We convinced ourselves that if Saddam fell from power the nation would greet us as liberators like Americans entering Paris during WWII. Sure, "millions" of Iraqi's celebrated the fall of Saddam, but our failure to anticipate the animosity between ethnic and sectarian groups costs tens of thousands of Iraqi lives and quite a few US soldier's lives. Iraq was a nation whose borders has been drawn rather randomly by Brits. There had been political struggles between Kurds, Sunnis and Shiites for a very long time - according to one article I read, the 600s. But we didn't see it coming. And we had no plan for it. The result was terrible bloodshed which continues to this day. So, unlike the fall of Germany, or the US transitional occupation of Japan, we found our soldiers the targets of killers, and a network of terrorists sprang up that didn't exist before. To me, we did bring the war to them, but we also brought the targets to them. Now, soldiers are paid to put their life on the line. I have great respect for that. But the killing of Americans, whether in Iraq or in the US, is tragic to me.

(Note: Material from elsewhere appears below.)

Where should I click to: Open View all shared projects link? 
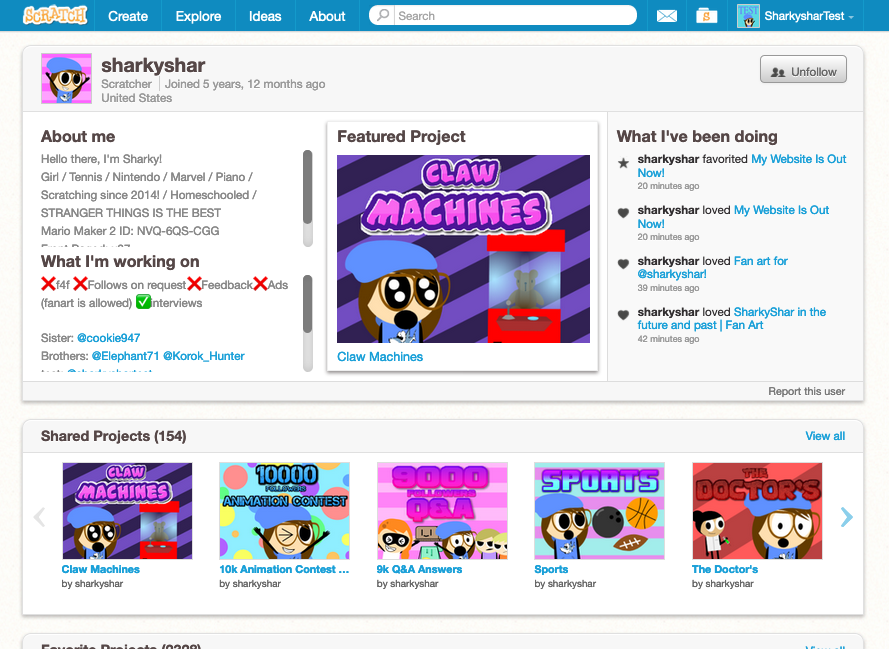tap(825, 436)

Further, because we believed that there were "terrorists" in Iraq when we got there, we allowed for reprehensible behavior to take place in Iraqi prisons. I've heard arguments that this was just a few bad apples, but I also heard Bush admin officials defending various interrogation methods (or simply refusing to discuss certain methods), and others who have made a much stronger case to my mind that torture was tacitly and in some cases explicitly encouraged and endorsed by the administration. Did this help us find WMDs? Did it help us destroy Al-Qaeda? Do I feel safer because people representing my country treated Iraqi prisoners like dogs? No. Others may disagree. I accept that there is an argument to be made on that end. But to me, and many others, the revelations from Abu Ghraib were a great stain on the US.

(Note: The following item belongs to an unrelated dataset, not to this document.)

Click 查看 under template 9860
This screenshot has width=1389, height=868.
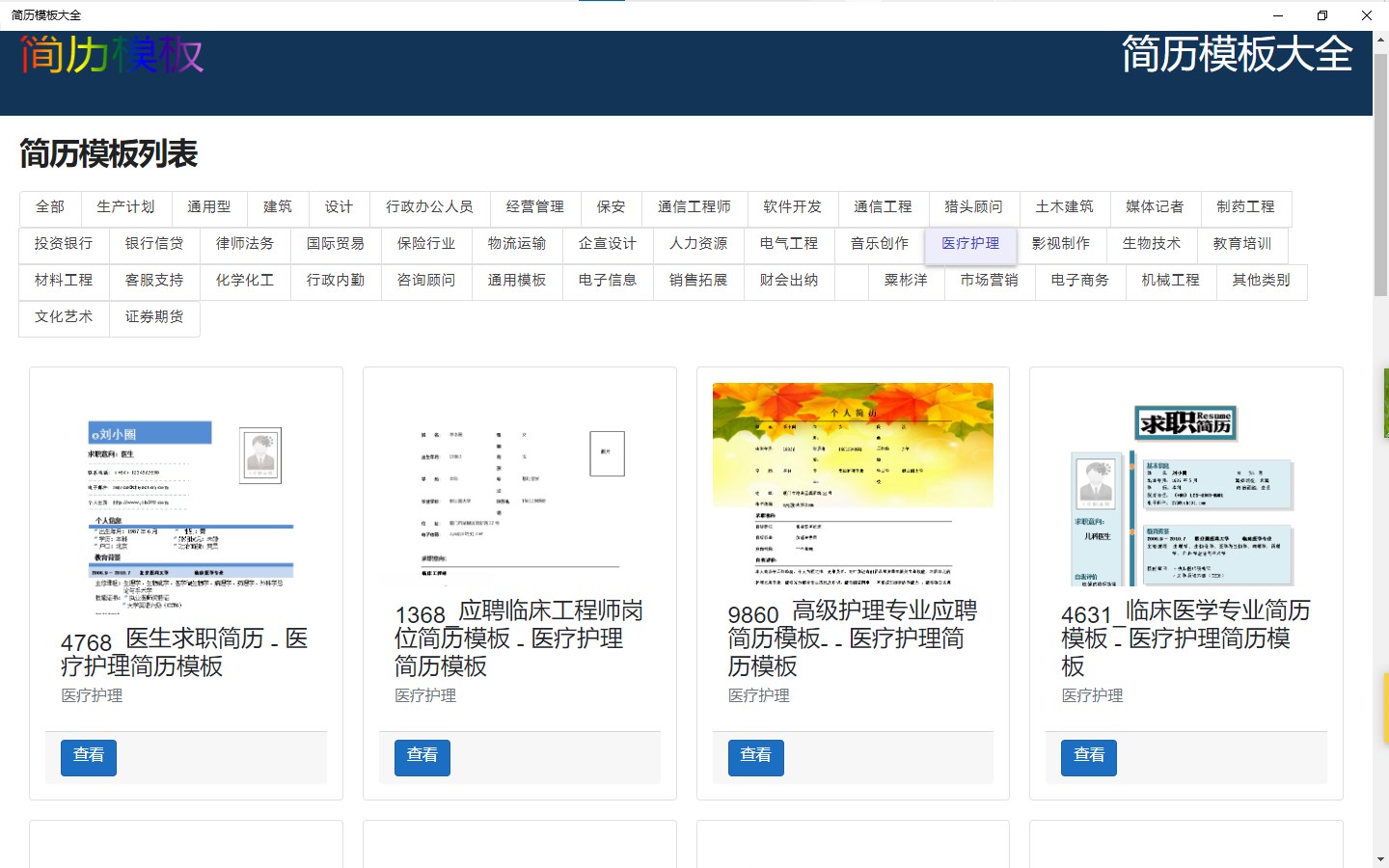coord(756,757)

You mention Saddam's support for Palestinian terrorists. He was a very bad man. Agreed. But the Saudi Royal family was sending money to the families of Palestinian suicide bombers. It was Saudi money (privately held) that has funded terrorist training camps in more secular nations with majority Islamic populations. And Saudi Arabia is one of the most (if not the most) religiously conservative nations on the planet. They have a terrible human rights record. We don't go after them. In fact, we've defended their borders. None of this is to say Saddam wasn't very, very evil. Or that we shouldn't be allied with the Saudis. It is just to say that lots of wealthy Arabs have tries to support the Palestinians in some way over the years. I wish they wouldn't. But I'm not getting on a plane to go plead my case with them either. But of all the black marks on Saddam, that is the one that I just can't see as being worthy of invasion without similarly taking on the entire Middle East.

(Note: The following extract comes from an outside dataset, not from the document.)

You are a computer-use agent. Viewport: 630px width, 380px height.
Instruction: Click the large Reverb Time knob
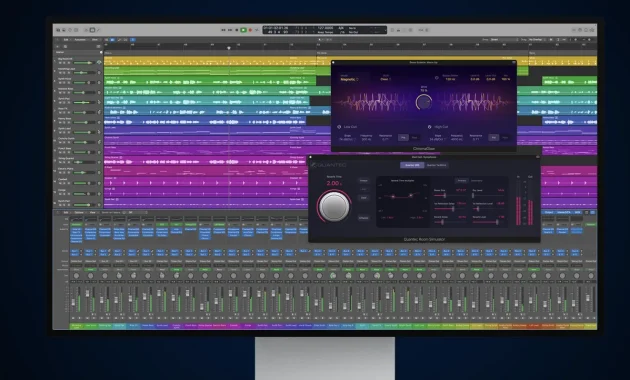point(334,206)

In conclusion, to me the question of whether Saddam was evil is separate to how we conducted ourselves in the prosecution of his removal. Saddam being worthy of being deposed does not equate with our behavior being beyond criticism. I think this adventure has revealed an administration that did not understand almost anything about the battle it was undertaking. The result cost lives and tarnished our honor around the globe. I personally don't ever want to hear from Bush or Blair again. To me, they blew it. I respect that you see it differently, and for the sake of history, I hope that someday facts come to light that change the world's perception on this. I don't see that happening, but I try to keep an open mind.
Regardless, I was shocked, and intrigued, to see this all reflected in the themes of QoS. I loved that aspect of the movie. Can't wait to see it again.
Keep dancing...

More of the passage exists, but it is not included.